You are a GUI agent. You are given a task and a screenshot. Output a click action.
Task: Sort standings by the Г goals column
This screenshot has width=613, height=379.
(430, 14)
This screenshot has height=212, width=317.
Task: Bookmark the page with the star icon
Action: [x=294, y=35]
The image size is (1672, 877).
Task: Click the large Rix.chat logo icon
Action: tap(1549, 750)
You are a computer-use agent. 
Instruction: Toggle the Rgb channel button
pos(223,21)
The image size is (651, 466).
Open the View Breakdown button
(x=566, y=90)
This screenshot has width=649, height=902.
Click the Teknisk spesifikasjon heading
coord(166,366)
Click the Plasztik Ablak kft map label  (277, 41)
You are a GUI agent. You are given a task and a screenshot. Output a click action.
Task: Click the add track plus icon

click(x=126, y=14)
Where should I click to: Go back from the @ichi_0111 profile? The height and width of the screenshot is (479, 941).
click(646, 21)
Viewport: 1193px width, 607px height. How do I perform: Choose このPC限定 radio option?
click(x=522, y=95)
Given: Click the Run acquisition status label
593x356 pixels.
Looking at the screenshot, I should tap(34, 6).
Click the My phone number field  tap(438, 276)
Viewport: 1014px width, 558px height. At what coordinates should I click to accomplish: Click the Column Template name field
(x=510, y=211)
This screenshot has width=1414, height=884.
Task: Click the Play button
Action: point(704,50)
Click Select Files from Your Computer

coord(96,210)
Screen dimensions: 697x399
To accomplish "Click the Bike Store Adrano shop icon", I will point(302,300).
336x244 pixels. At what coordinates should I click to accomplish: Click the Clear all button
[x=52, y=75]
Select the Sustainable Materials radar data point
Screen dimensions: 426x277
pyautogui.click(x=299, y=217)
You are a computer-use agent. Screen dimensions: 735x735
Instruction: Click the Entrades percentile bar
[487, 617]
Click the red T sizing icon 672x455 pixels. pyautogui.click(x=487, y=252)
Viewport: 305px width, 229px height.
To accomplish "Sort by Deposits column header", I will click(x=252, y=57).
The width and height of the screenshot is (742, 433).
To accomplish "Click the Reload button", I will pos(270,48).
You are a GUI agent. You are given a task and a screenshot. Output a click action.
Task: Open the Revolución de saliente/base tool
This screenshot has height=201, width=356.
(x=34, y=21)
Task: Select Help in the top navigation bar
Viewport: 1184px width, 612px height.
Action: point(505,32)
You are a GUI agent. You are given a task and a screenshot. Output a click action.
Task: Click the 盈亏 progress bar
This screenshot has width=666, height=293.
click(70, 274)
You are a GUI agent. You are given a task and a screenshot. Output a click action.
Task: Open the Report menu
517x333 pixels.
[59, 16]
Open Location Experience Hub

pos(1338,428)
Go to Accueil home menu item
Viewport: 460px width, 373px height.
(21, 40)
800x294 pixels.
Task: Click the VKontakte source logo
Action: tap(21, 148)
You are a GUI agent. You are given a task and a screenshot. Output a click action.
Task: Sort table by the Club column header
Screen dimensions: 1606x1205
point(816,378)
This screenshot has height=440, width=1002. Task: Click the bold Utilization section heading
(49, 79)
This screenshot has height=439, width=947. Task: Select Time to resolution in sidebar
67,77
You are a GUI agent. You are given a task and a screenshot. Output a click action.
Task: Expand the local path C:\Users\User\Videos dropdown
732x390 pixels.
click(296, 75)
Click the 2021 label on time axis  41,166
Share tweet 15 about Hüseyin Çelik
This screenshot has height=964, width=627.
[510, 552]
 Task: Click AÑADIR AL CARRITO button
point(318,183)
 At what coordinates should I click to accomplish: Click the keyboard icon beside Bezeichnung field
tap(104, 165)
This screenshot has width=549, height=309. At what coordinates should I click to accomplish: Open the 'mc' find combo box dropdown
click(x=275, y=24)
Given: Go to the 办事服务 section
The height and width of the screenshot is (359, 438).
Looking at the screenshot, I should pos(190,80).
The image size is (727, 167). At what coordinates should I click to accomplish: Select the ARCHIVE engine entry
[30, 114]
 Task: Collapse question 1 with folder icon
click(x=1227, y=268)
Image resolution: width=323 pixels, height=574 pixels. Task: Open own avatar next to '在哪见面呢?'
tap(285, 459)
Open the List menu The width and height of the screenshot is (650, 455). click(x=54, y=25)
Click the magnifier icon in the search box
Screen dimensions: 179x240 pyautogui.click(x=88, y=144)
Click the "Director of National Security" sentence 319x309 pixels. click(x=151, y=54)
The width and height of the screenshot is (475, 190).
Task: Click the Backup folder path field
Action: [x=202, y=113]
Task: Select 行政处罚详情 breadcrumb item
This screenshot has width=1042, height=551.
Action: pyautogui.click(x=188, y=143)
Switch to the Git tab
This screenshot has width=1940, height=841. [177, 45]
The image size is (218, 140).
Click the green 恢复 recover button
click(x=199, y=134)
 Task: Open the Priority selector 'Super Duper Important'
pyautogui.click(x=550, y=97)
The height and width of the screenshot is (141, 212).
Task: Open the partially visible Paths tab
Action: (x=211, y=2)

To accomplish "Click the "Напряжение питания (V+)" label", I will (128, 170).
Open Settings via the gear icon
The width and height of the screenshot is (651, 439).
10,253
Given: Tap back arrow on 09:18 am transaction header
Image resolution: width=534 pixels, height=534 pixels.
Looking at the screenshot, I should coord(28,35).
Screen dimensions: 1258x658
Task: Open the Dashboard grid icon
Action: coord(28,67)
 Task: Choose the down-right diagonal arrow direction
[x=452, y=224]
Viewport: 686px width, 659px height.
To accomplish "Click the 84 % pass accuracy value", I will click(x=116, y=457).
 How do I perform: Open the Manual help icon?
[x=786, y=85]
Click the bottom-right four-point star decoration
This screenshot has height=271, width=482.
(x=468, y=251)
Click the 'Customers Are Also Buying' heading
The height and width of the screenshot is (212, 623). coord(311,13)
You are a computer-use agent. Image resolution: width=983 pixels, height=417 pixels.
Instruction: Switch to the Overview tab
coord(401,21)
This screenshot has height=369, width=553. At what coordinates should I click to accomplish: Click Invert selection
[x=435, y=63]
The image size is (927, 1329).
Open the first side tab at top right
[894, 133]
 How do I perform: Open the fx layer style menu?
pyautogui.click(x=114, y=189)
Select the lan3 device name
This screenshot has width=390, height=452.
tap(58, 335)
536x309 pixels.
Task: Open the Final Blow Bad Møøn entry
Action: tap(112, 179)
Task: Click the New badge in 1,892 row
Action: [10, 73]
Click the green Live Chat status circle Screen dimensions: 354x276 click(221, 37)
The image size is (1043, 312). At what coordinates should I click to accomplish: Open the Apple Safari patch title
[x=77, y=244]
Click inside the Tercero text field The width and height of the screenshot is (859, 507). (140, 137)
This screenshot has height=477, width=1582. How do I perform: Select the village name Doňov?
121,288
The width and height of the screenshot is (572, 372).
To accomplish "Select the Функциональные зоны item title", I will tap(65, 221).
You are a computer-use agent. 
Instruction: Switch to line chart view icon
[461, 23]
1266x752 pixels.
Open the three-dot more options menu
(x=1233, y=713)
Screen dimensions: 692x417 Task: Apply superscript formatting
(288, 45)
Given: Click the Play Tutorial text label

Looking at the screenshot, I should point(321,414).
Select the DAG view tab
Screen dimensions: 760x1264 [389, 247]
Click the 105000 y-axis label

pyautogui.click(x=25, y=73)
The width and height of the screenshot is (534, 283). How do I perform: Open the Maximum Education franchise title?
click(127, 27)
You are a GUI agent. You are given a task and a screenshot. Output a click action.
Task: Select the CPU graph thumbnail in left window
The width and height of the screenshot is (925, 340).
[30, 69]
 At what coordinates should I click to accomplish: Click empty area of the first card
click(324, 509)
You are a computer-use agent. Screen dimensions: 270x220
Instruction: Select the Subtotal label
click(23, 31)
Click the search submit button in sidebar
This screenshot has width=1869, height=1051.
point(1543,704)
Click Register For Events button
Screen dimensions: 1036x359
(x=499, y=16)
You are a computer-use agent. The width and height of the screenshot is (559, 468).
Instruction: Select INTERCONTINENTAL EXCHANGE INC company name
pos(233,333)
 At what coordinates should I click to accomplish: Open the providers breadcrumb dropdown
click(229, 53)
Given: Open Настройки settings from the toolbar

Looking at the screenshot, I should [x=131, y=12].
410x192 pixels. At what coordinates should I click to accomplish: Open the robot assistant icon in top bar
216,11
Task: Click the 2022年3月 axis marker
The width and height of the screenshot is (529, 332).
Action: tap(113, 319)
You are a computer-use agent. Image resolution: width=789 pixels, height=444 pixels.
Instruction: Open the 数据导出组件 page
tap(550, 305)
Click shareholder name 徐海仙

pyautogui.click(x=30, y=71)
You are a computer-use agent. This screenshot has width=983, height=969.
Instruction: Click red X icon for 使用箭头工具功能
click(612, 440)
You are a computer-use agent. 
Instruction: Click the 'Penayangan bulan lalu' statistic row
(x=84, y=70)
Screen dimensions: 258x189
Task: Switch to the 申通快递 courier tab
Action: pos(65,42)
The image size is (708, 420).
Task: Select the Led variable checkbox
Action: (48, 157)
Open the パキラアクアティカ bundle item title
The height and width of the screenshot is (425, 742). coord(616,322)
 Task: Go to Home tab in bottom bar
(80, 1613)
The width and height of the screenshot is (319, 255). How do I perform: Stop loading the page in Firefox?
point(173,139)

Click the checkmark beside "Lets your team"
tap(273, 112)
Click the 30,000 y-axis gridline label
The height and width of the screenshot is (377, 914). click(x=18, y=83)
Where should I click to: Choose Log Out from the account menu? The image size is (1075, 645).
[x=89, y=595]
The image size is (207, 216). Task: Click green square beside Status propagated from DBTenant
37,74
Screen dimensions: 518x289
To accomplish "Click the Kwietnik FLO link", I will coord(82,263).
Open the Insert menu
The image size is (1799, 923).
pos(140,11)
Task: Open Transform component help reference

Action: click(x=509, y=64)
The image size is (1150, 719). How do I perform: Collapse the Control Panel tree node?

******

# [Problem statement]
Write out every line of the listing that holds the word "Sort".

# [Problem solution]
Task: Sort standings by the Г goals column
To accomplish "Sort by Deposits column header", I will click(x=252, y=57).
Task: Sort table by the Club column header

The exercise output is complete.